MPF processa “padrão estético” em escolas públicas militares
O Ministério Público Federal (MPF) entrou com uma ação no Acre para garantir que os estudantes de escolas públicas militares e cívico-militares tenham o direito de não seguir “padrões estéticos e de comportamentos baseados na cultura militar” que não tenham relação com a melhoria da educação. A ação tem efeito nacional, se for aceita pela Justiça.
De acordo com os procuradores, o caso envolve a proteção de direitos fundamentais, como liberdade de expressão, intimidade e vida privada. Por isso, as normas impostas pelos militares não deveriam se referir a cabelos, unhas, maquiagem, tatuagem ou formas de se vestir dos alunos.
A ação também solicita que as escolas “não punam os alunos por causa da sua aparência pessoal”. Para o MPF, a exigência de um padrão estético uniforme para os alunos tem um “impacto negativo desproporcional em pessoas de grupos minoritários”, além de mostrar uma “discriminação injustificável diante do atual regime constitucional”.
Entre as regras apresentadas pelas escolas militares está a de que “cabelos volumosos devem ser usados curtos ou presos”, enquanto os cabelos curtos podem ser soltos. Isso representa, segundo o MPF, um “racismo institucional contra as pessoas pretas e pardas, com cabelos crespos e cacheados”.
Ainda de acordo com a ação, “a valorização do cabelo afro é uma forma de luta e faz parte da redefinição da identidade negra”.
Visão limitada
O MPF argumenta que essas escolas proíbem, também, comportamentos como “mexer-se excessivamente” ou “ler jornais contra a moral e bons costumes”. Na avaliação dos procuradores, isso é incompatível com o Estado Democrático de Direito e com a liberdade de expressão.

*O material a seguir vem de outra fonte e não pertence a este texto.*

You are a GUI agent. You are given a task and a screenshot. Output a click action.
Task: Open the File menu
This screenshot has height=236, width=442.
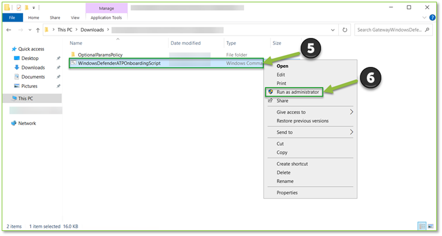12,17
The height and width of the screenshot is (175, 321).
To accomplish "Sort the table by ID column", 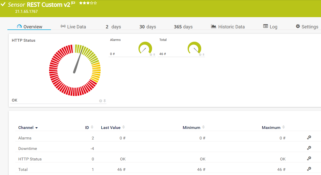I will tap(92, 127).
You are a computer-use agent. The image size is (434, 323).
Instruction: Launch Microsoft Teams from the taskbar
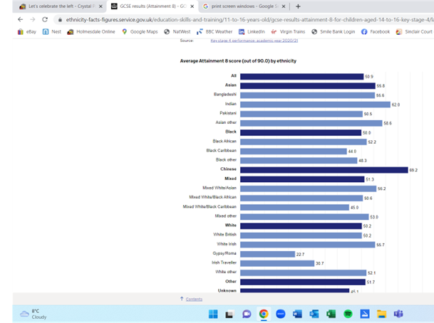pyautogui.click(x=398, y=313)
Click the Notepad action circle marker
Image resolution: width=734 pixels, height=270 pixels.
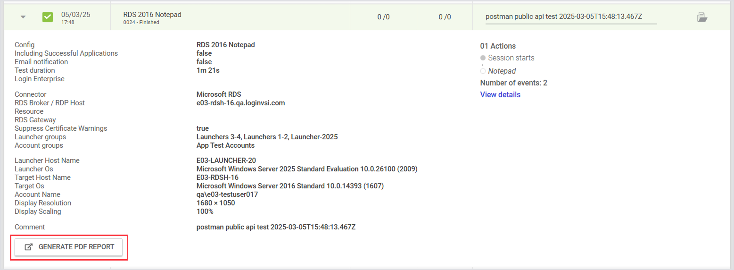[x=483, y=71]
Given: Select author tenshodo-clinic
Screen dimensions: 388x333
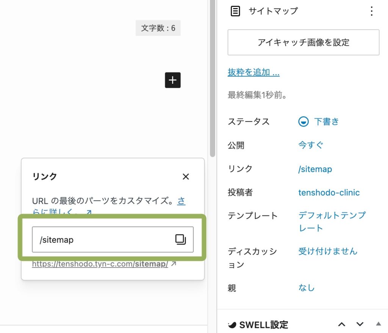Looking at the screenshot, I should [329, 192].
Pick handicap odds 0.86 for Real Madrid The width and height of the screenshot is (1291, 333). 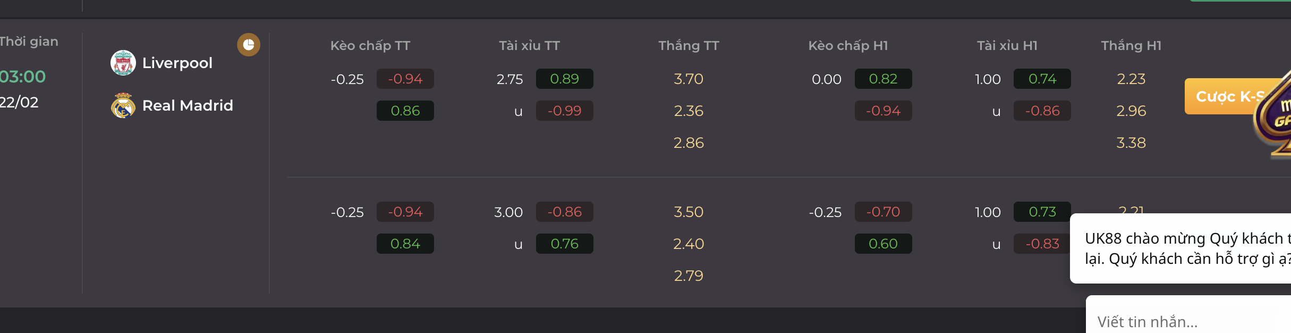point(405,111)
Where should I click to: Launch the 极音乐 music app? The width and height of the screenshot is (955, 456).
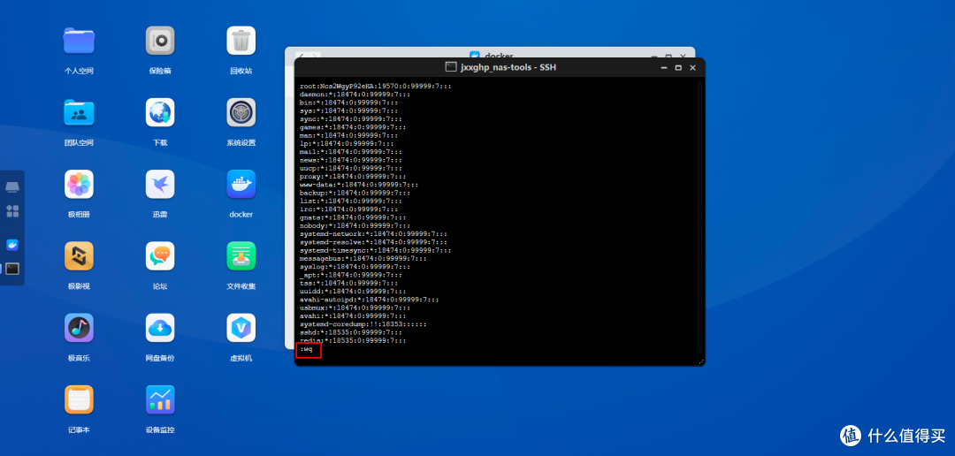(79, 328)
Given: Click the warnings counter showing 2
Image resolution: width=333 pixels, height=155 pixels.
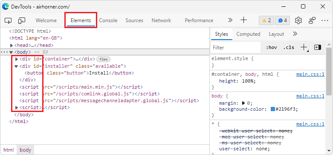Looking at the screenshot, I should pos(266,20).
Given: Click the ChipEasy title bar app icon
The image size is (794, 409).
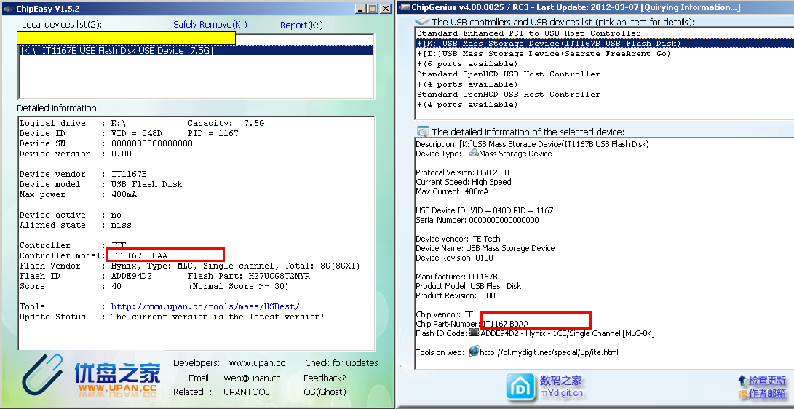Looking at the screenshot, I should 7,9.
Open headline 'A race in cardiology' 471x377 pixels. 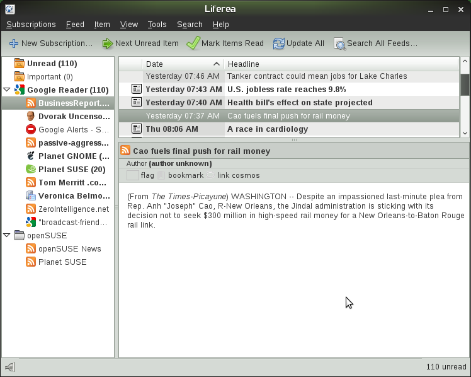click(x=268, y=129)
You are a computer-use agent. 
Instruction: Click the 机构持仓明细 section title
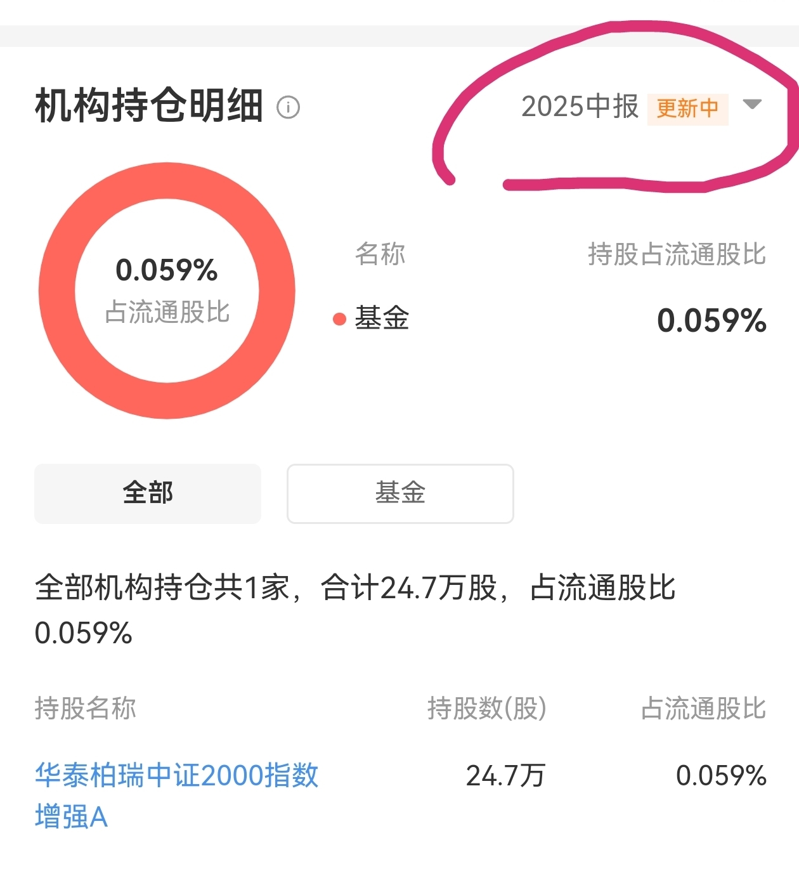(149, 106)
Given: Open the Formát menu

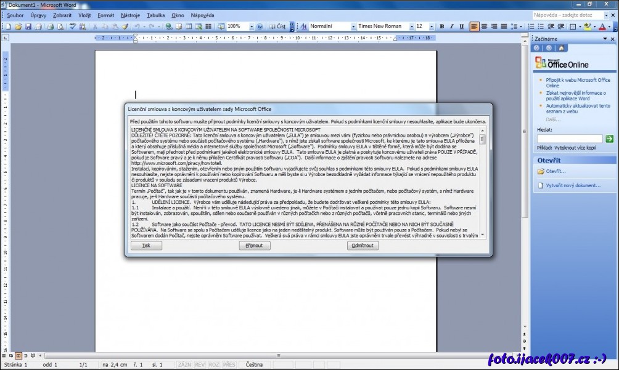Looking at the screenshot, I should tap(105, 14).
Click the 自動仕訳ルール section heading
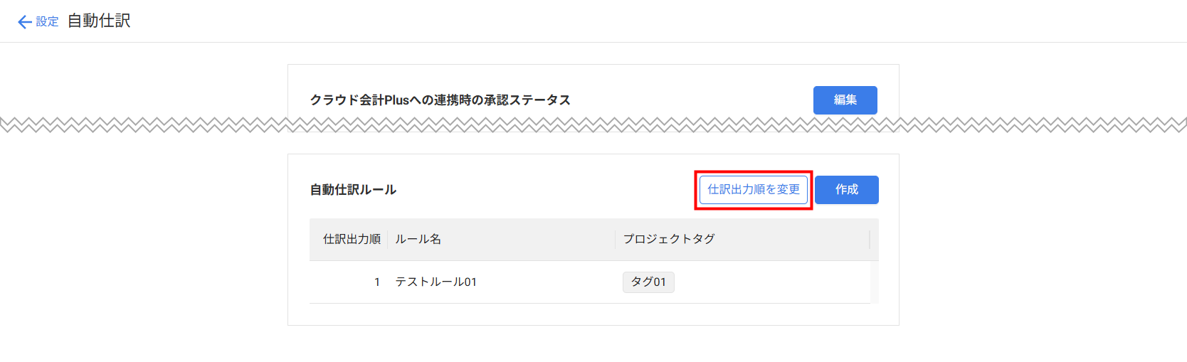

Em nota, o procurador da República Lucas Costa Almeida Dias afirma que as restrições estéticas implantadas pelo modelo de militarização das escolas “seguem uma visão de mundo limitada da realidade, absolutamente incompatível com a virada paradigmática produzida pela Constituição Federal e, especialmente, sem nenhuma vantagem comprovada na experiência de aprendizado”.
Ele acrescenta que a recente deliberação do Executivo Federal de encerrar o Programa Nacional das Escolas Cívico-Militares (Pecim) não repercute na referida ação civil pública porque “o objeto da providência judicial é mais amplo, já que também abarca o regime das escolas públicas militares estaduais e federais”.
A ação do MPF apresenta dados – inclusive de violência e abusos praticados em escolas militares – comprovando que a transferência da direção de escolas a militares sem experiência ou formação pedagógica, sob o pretexto de implantar disciplina, “acaba por importar para o ambiente escolar outras problemáticas da vivência militar”.